«Ну, с доброй охотой, дядько! Ой увеселил! – чокнулся с боярином, лихо выпил. – Не кисни… Помню твоего Кизил-бея. Добёр был махметка».
Тут подъехал подсокольничий и первый сокольник Парфентий Табалин, а сзади, держа на рукавице кречета, и Любимко. Алексей Михайлович нахмурился, гроза пробежала в очах его: «Худо пасешь, Хомяков. Даве струнил тебя и сейчас скажу. Иль на правеж тебя? И ты, Парфентий, никуда не гож, даешь послабки. А ну ты, неслух!» – государь поманил Любимку пальцем из-под солнешника, измерил его взглядом. Глаза у царя были медовые, и темно-каштановая, счерна, борода кудряво пласталась на груди, на рыжих лисах, и дикий собачий мех с белесой искрою казался чудным продолжением ее. И снова царь был иным. Не сводя с государя любящего взгляда, Любимко зачарованно тронул лошадь, хлюпая, перевалил через проточину. Хомяков перехватил гнедка за удила, означил место, где стоять поддатню. Любимко спешился, содрал шапку, отбил поклон.
«Дарык чапу, врести дан… Дай птицу-то, дай сюда! Экий ты выскеть», – повелел государь. Любимко и не понял, что говорят ему.
Хомяков ловко насунул на десницу государя полевую рукавицу, перенял кречета от замешкавшегося поддатня и с поклоном поднес царю. Алексей Михайлович перекрестился, с давний навыком властно прихватил кречета за опутенки, усадил на руку, погладил по взгорбку, широкой ладонью приобжимая на горле пуховое ожерелье. В прорези клобучка глаза птицы горели, как два янтаря в малахитах.
«Кто вынашивал птицу?» – строго спросил государь, вблизи приценивая полярного владыку, его стати, и остался доволен.

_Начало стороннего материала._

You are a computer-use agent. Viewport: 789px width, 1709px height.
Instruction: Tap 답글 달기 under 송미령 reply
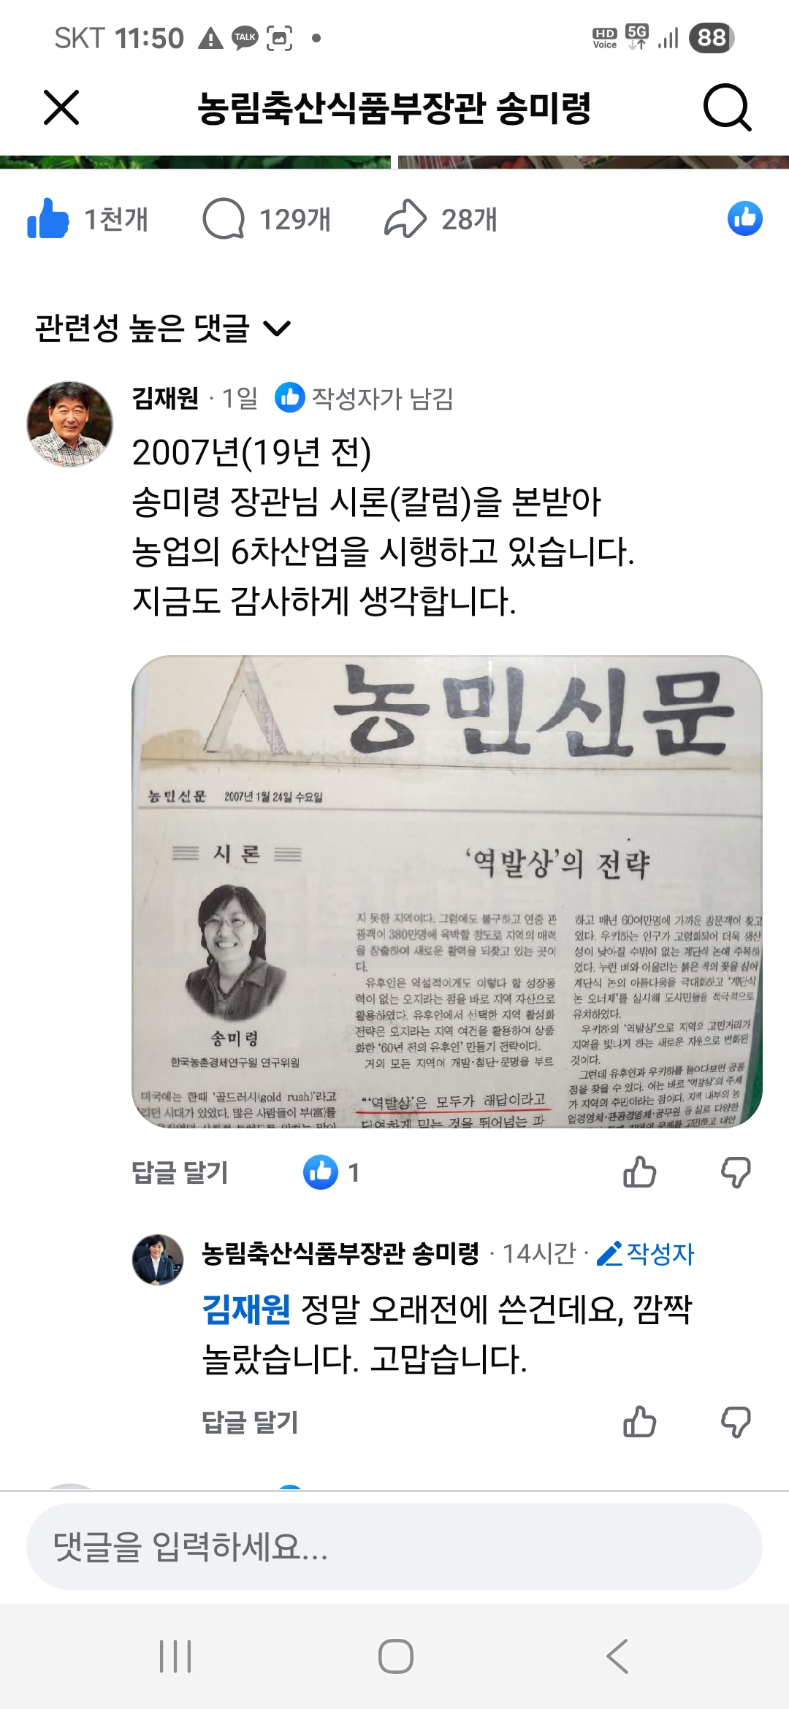pyautogui.click(x=250, y=1422)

«Любимки Ванюкова, двинского помытчика, привоз. Сам и вынашивал дикомыта», – ответил Хомяков.
«Это он, что ли? – кивнул государь на Любимку. – И что, там все такие ослушники и поперечники? – Кречет угрозливо загорготал, заскрежетал клювом, забулькал зобом. Царь слегка отстранил тяжелую птицу, стережась сполошного удара махалок – Ой, страшный, ой, боюся! – вдруг засмеялся он, и все охотники тоже засмеялись. – За стойную охоту, за великодушество велю выдать пятнадцать рублев на кафтан… А за самовольство и самохвальство отпустить пятнадцать плетей в науку. Но ежли и в другой раз провинится, то и в чепи. Чтоб неповадно было мудрствовать…»
Охота споро сбилась в ватагу, через луговину и по замежкам оттаявших полей гуськом тронулась в весь Тюхали на кушанье.
Вечером, уже в селе Покровском, в конюшне царского путевого Дворца выдали Любимке не жалеючи пятнадцать плетей для острастки. Любимко поднялся с лавки, натянул портки, встряхнулся, поклонился приказчикам и сказал без осердки, скалясь толстогубым ртом: «Спасибо, мужички, добро поучили… Ну и слава Богу, что не позабыл меня…»
Глава третья
Царь по привычке встал рано; помолился в походной церкви, сам прислуживая дворцовому попу. Душа радела от давножданного покоя, казалось бы, особую милость получил Алексей Михайлович от Господа за долгие старания. В этой тишине все мирское померкло, и монашеское уединение показалось счастием. И то, что польскую корону настоятельно обещивают, и своей отступился, затих в берлоге, и немец поклонился Ригою, и Белая Русь наконец-то развесила свои рушники на Московской Заступнице, – все это показалось вдруг настолько неважным, что государь даже подивился в мыслях, что вот эти заботы и томили, досаждали ему столь долгое время…
Он вернулся в брусовую опочивальню, больше похожую на келеицу, жарко вытопленную с вечера, распахнул окно. Влажно потянуло с воли, глаза скоро привыкли к предутренней темени, и царь понял, что ночь сдвинулась, с востока небо слегка прираскрылось, как речная раковина, и там перламутр смешался с нежной зеленью и морошковым соком. Отчего-то в эти минуты особенно проникаешься, что Господне око всечасно зрит за тобою, а ты столь мал, беззащитен и грешен, что Бога-то зовешь в подмогу с особой страстию, как осиротевшее дитя у гроба родимой маменьки.